Rund um den ersten Ministerrat von Kurz, Kogler und Co herrschte ungewöhnliche Lockerheit: Anders als früher durften auch Journalisten kurz in den Ministerratssaal kiebitzen.
Foto: Matthias Cremer

Knapp eineinhalb Stunden dauert die erste Regierungszusammenkunft, ehe sich die Türen wieder öffnen. Den ersten Auftritt nach dem Ministerrat bestreiten Finanzminister Gernot Blümel und Kogler als Regierungskoordinatoren, um den türkis-grünen Budgetfahrplan zu erläutern. Kurz lässt sich nicht blicken, von ihm heißt es im Kanzleramt nur, dass er zwar regelmäßig, aber nicht mehr wöchentlich beim Pressefoyer erscheinen wird, weil damit die Fachminister stärker in den Mittelpunkt gerückt werden sollen.

Rückblick: Seit der Ära des roten Absolutisten Bruno Kreisky galt es als Usus, dass der Regierungschef nach dem Ministerrat in einem Presse-Briefing stets die drängenden aktuellen Fragen beantwortet.
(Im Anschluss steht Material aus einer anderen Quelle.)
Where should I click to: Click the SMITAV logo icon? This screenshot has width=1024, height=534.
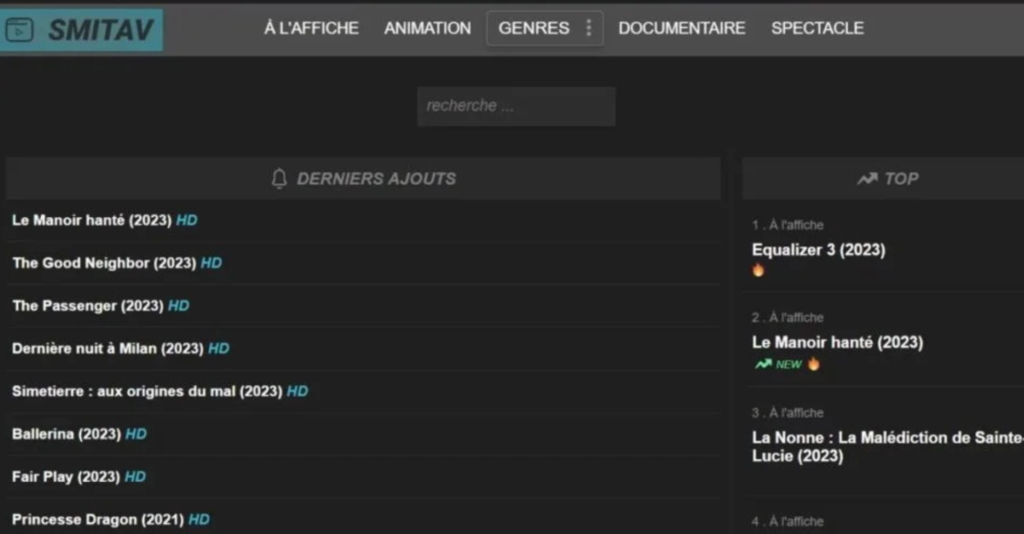coord(20,30)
Erstmals gebrochen hat damit Kanzler Christian Kern (SPÖ), er ersetzte im Sommer 2016 den wöchentlichen Auftritt der Regierungsspitze kurzerhand durch ein "Debriefing" der Koalitionskoordinatoren. Kurz nahm dann mit Vizekanzler Heinz-Christian Strache (FPÖ), beide flankiert von einem Fahnenwald auch aus den Bundesländern, die alte Tradition wieder auf – und stellte sich meist selbst den Fragen, bevor es die Koalition wegen Straches mitgefilmter Eskapaden auf Ibiza sprengte.

Humor statt endlose Monologe

Nur die gläsernen Pulte im Kongresssaal erinnern am Mittwoch noch an diese Tage. Dort, wo einst Strache minutenlange Monologe hielt, steht jetzt Grünen-Chef Kogler, wieder ohne Krawatte, der mit seinem ebenfalls berüchtigten Redefluss selbstironisch zur Sache geht. Nach einem kurzen Einleitungsstatement sagt er: "Und damit hör’ ich schon auf, ich muss ja Gutpunkte für meine Redezeit sammeln."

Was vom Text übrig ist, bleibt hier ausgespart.